The Brooklyn native got a laugh out of his players. "They were able to chill out a little bit," Jabir said. "I think it was stage fright. Ally's throwing the ball to me, and we hit the bird twice, and we were rushing."

Yet the Flyers still managed to go into half leading 30-29. Blame it on Louisville's horrible shooting day, in which the Cards finished just 23-for-73 from the field. "Just a bad night," Louisville coach Jeff Walz said.

Or credit Dayton's defense, which has held opponents to a cumulative 36 percent shooting on the season.

"I've been very proud of our field goal percentage defense all year," Jabir said. "To hold a team to 31 percent is great. I'm not gonna say that we were the reason. They had a lot of open shots, but at the end of the day we were staying in front of them. You can read that any way you want."

In any case, Dayton took care of the ball in the second half, turning it over just five more times. "The Kentucky game really prepared us for this game," guard Andrea Hoover said.

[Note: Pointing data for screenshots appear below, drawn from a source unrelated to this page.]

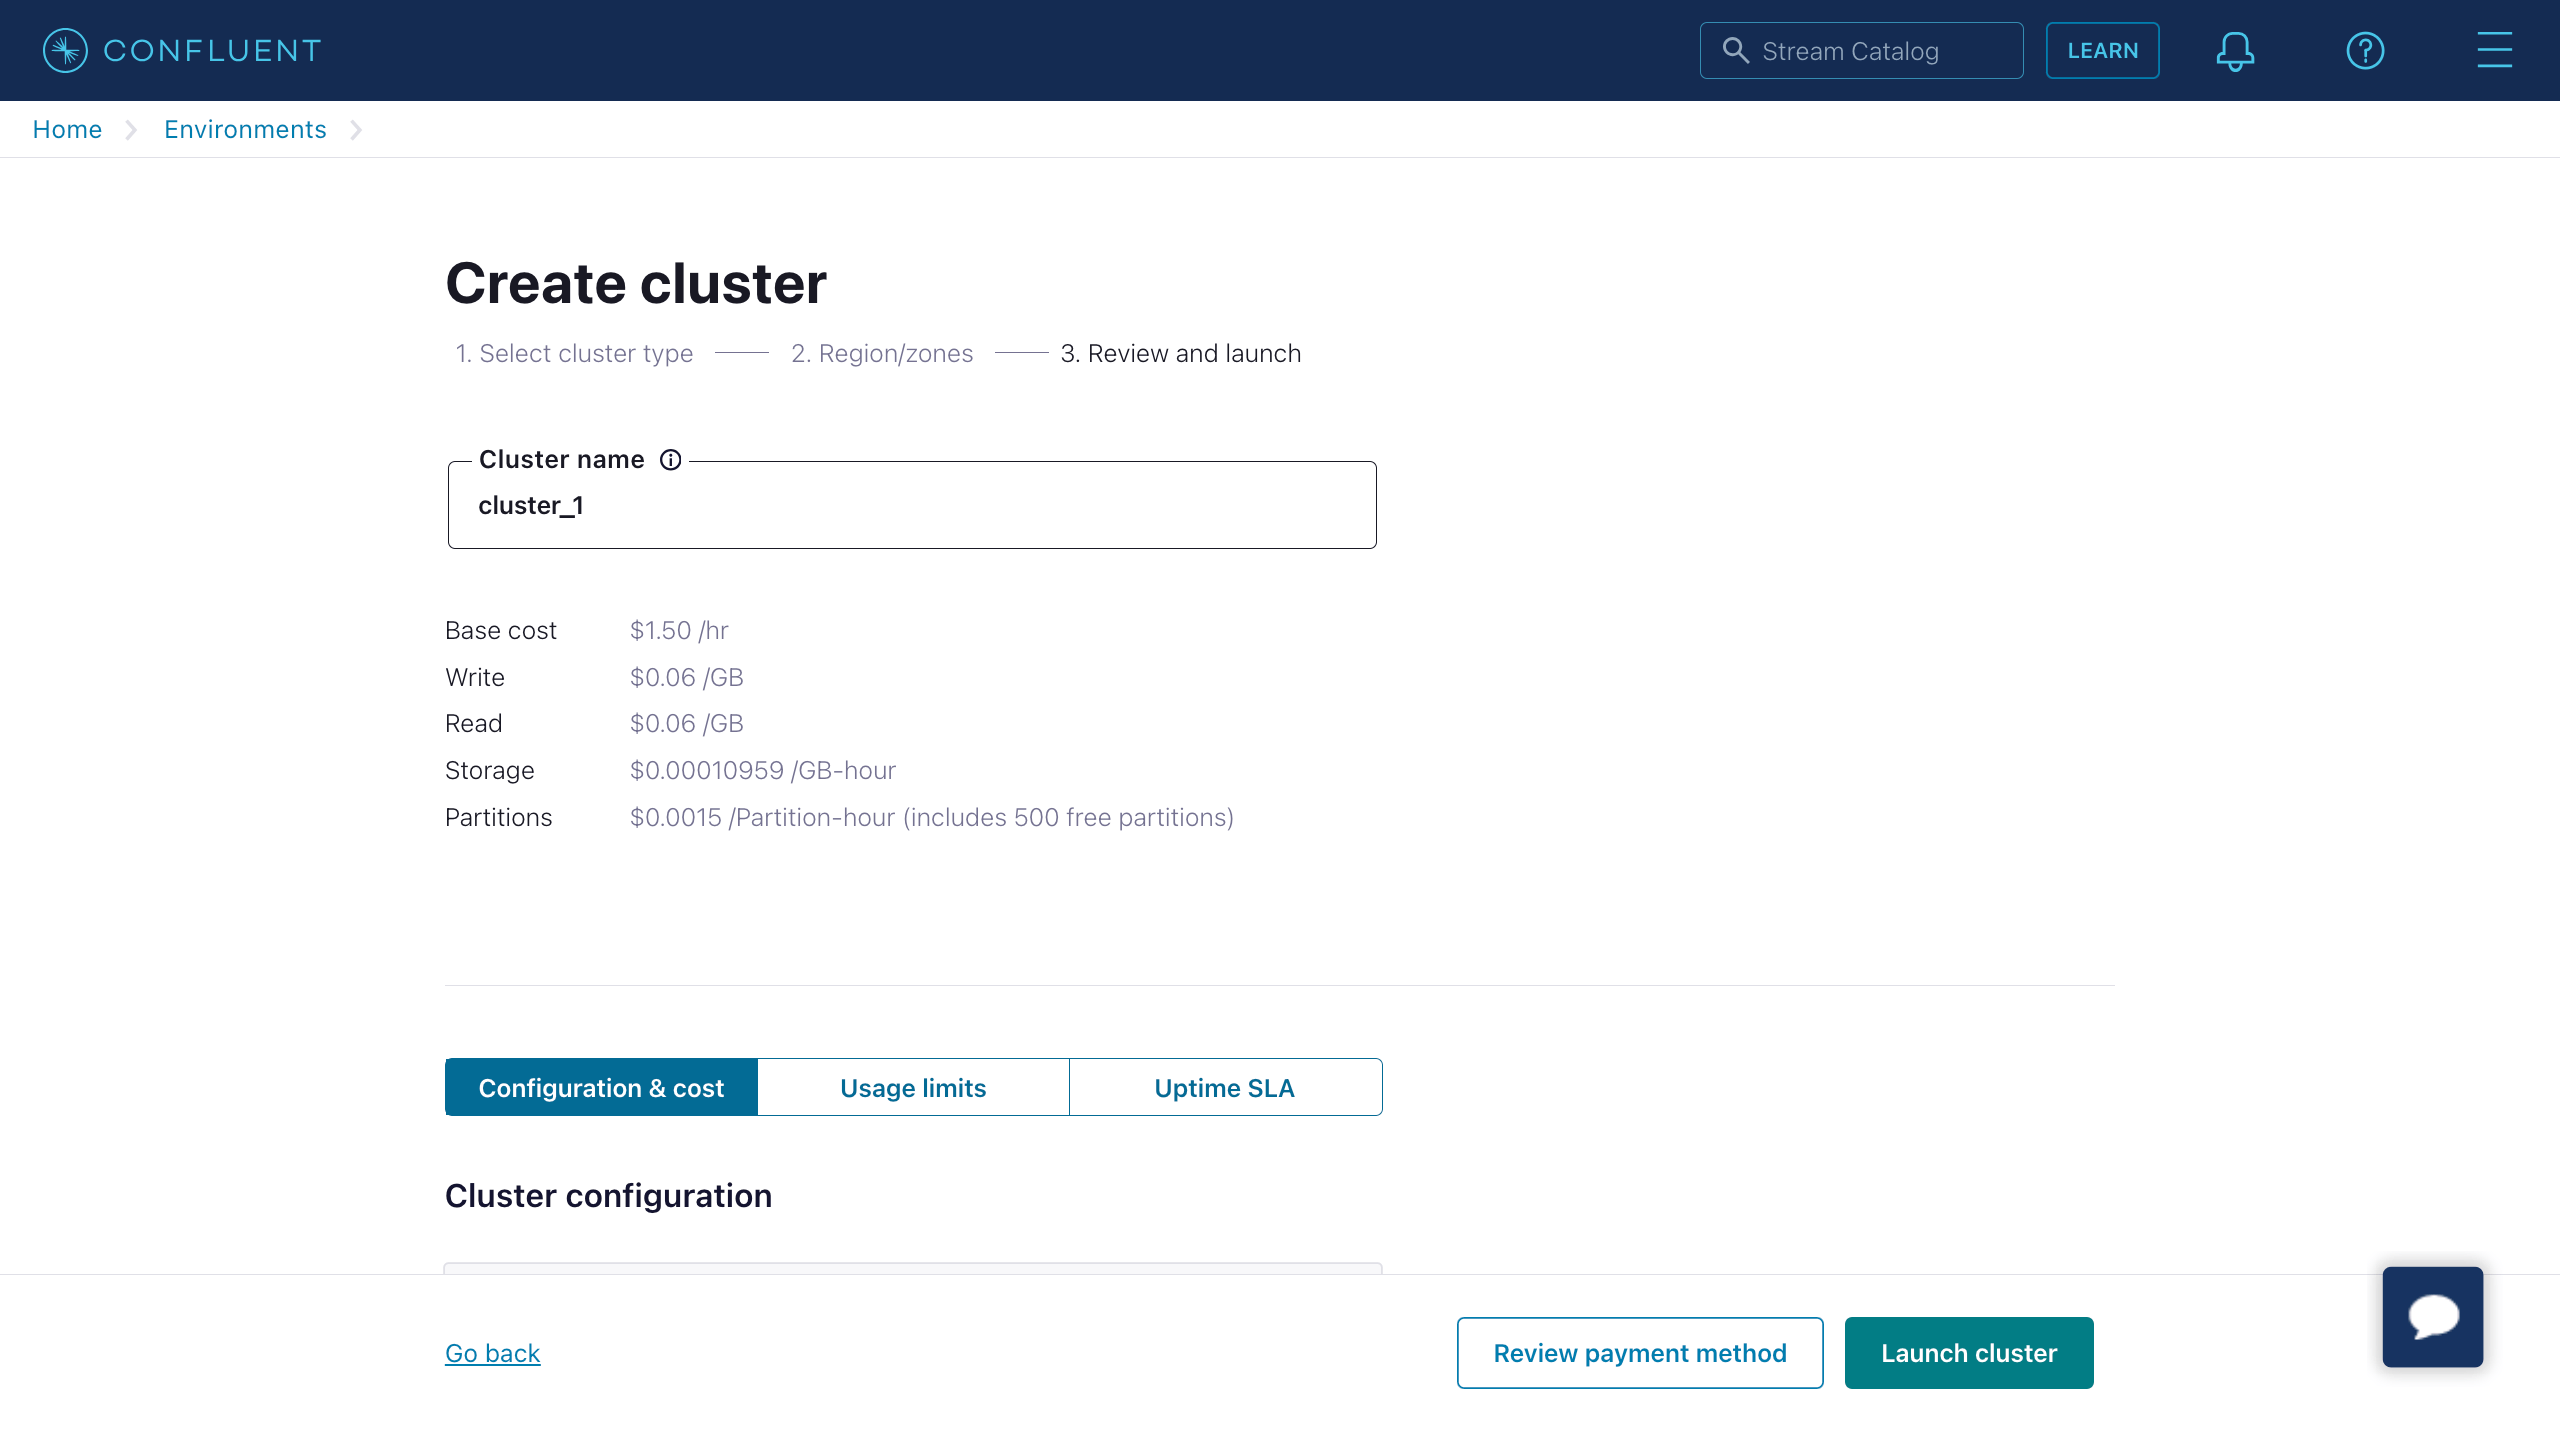Viewport: 2560px width, 1430px height.
Task: Open the hamburger menu
Action: point(2494,50)
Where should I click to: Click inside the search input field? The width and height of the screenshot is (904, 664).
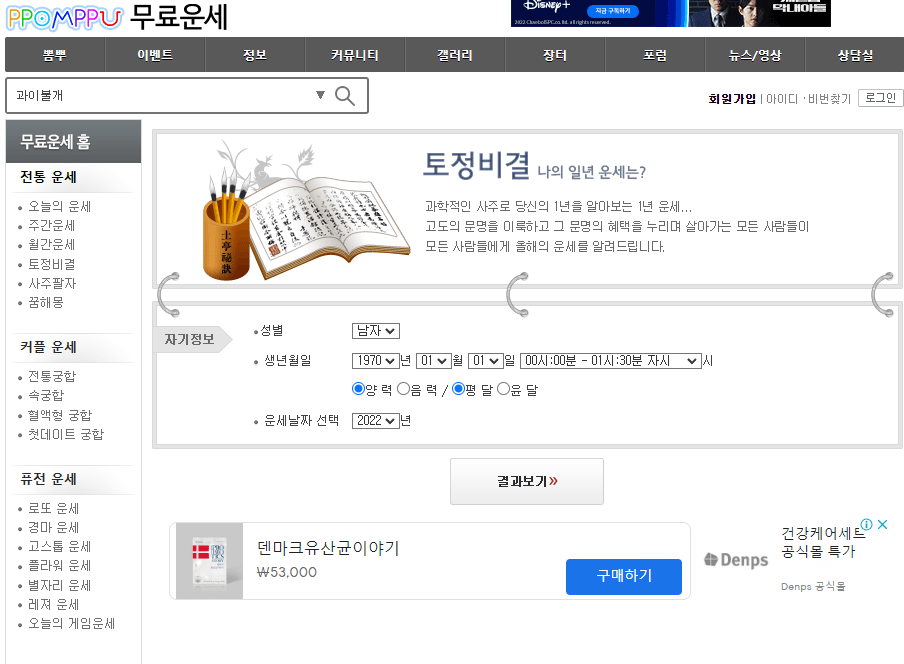click(x=150, y=95)
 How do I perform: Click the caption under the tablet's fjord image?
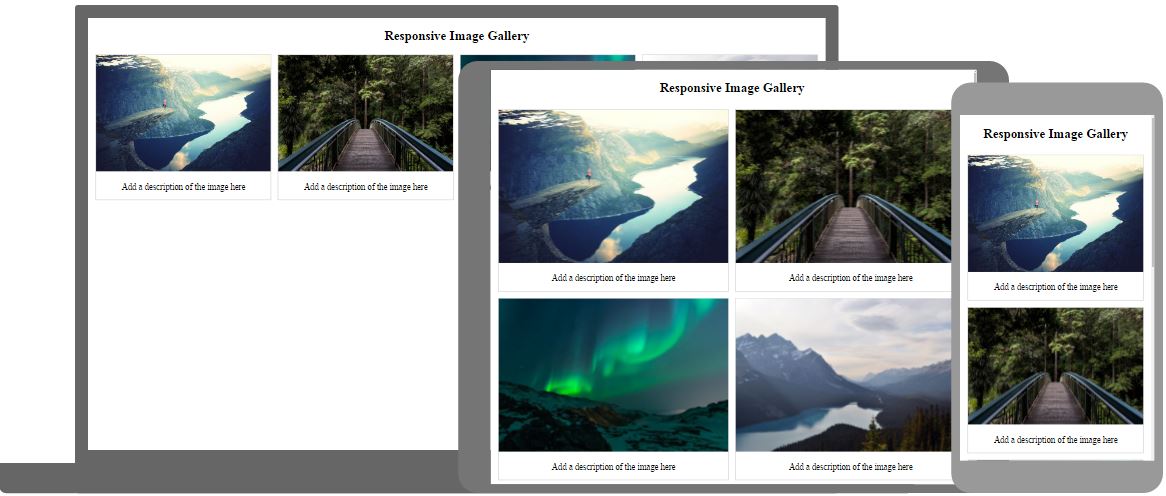tap(613, 278)
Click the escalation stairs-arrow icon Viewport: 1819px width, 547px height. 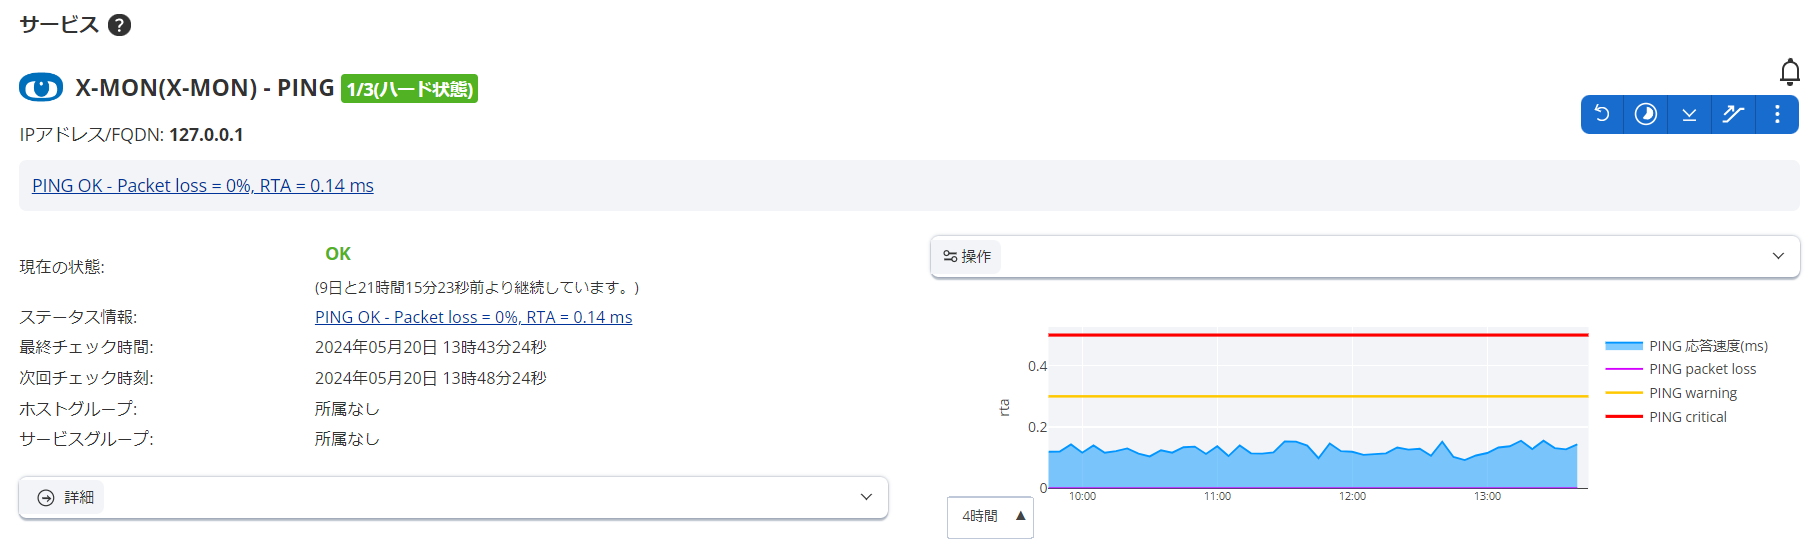(x=1733, y=114)
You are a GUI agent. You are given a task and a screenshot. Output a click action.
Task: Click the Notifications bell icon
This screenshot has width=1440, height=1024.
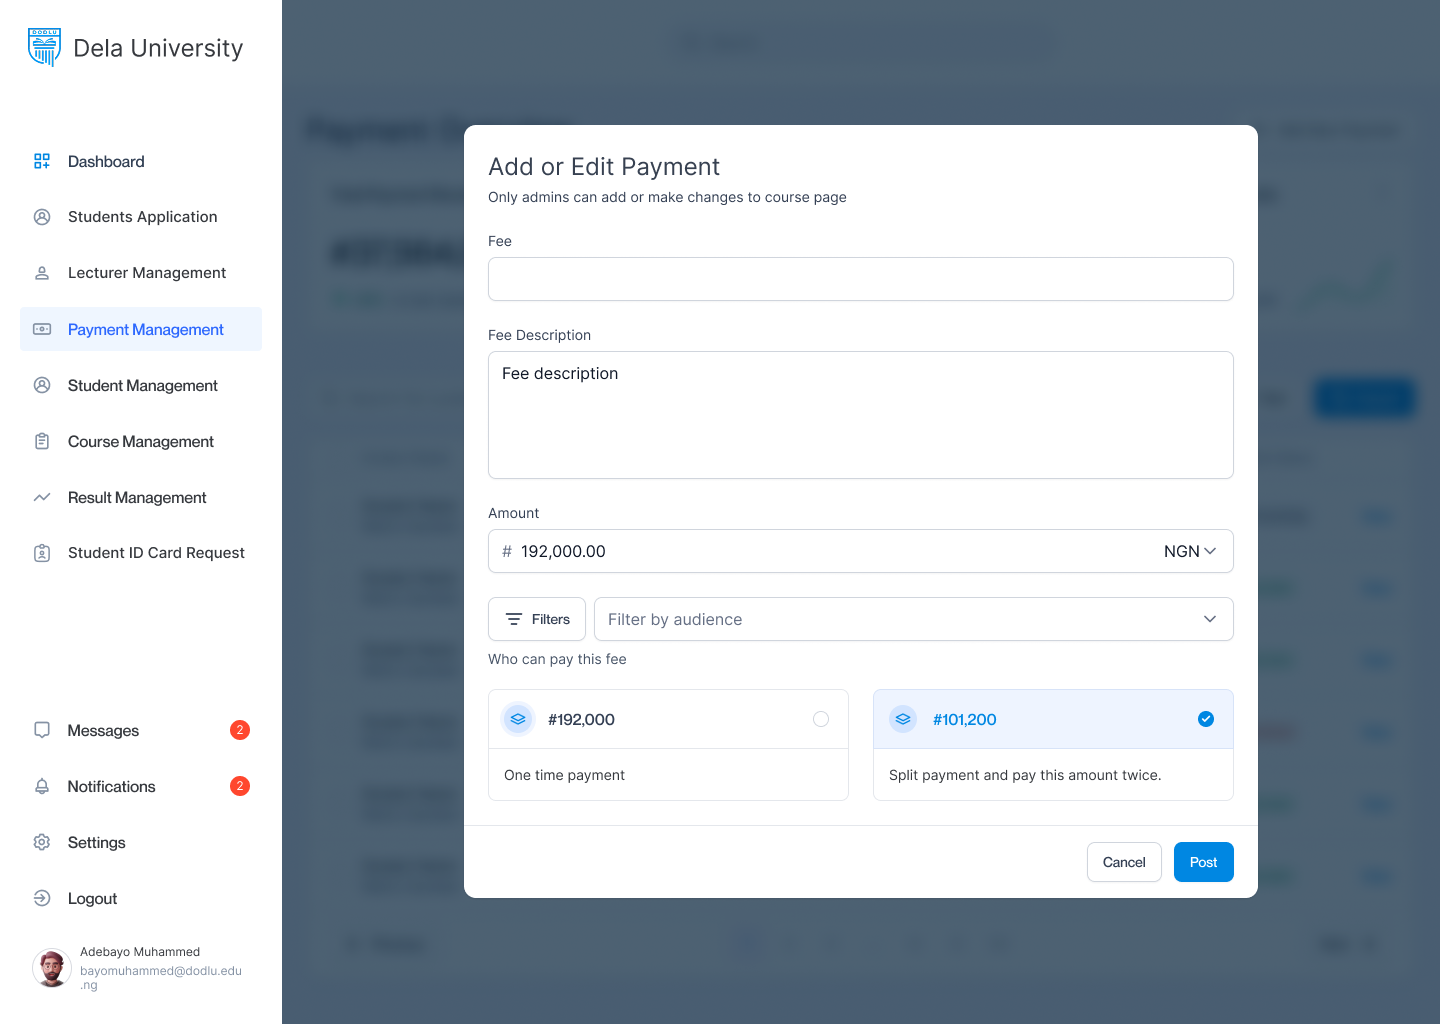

Backcourt mate Amber Deane agreed. Kentucky, she said, "was a great segue for us. We just had to have a smart mindset, to try to control the ball and not waste any possessions, but not defer from being assertive and being aggressive as possible, because that's the way we play."

While taking care of the ball in the second half, Hoover (26 points) and Deane (15 points) took care of business at the hoop as well. Time and again, Hoover fearlessly attacked the basket, drew fouls on the Cards and converted free throws. All 15 of her free throws. Hoover's perfect performance at the line was the best in tournament history for a player with more than 12 attempts, and part of a 26-for-30 effort at the foul line for the Flyers. That followed an insane 28-of-31 free throw performance at Kentucky.

"Hoover's the definition of grit," Malott said. "We have so much trust when the ball's in her hands."

As teammates started to get sentimental, Jabir interjected. "I think she's a rockhead."

"I think he's a rockhead," Hoover replied.

And now the rockheads, with their bird-brained passes, have a shot at Connecticut. UConn dismantled Texas 105-54 in the early game Saturday, a victory that pushed the Huskies' season winning streak to 34 and their NCAA streak to 15.

Behind all-everything forward Breanna Stewart's 31-point, 12-rebound, seven-assist day, UConn handed coach Geno Auriemma his 100th NCAA tourney win.

"That's a lotta wins," Auriemma said. "We didn't win anything the first couple of times we made the tournament."

He also liked how his team performed, especially when the Huskies opened the second half with an 18-4 spurt to make the game 70-28. Even the hyper-critical Auriemma admitted he enjoyed watching his team perform in that stretch. "That's pretty good," he said.

Dayton knows it will be given little chance on Monday, but that's OK. The Flyers have been underestimated all tournament, and they're unlikely to feel any pressure now. These Flyers have taken their program to new heights, and they're starting to feel like they belong up here.

"Our guys have continually stepped up and stepped up and matured, and handled themselves better and better with every challenge," Jabir said. "And the challenges keep getting bigger and bigger."

None bigger than Monday. And that's a good thing.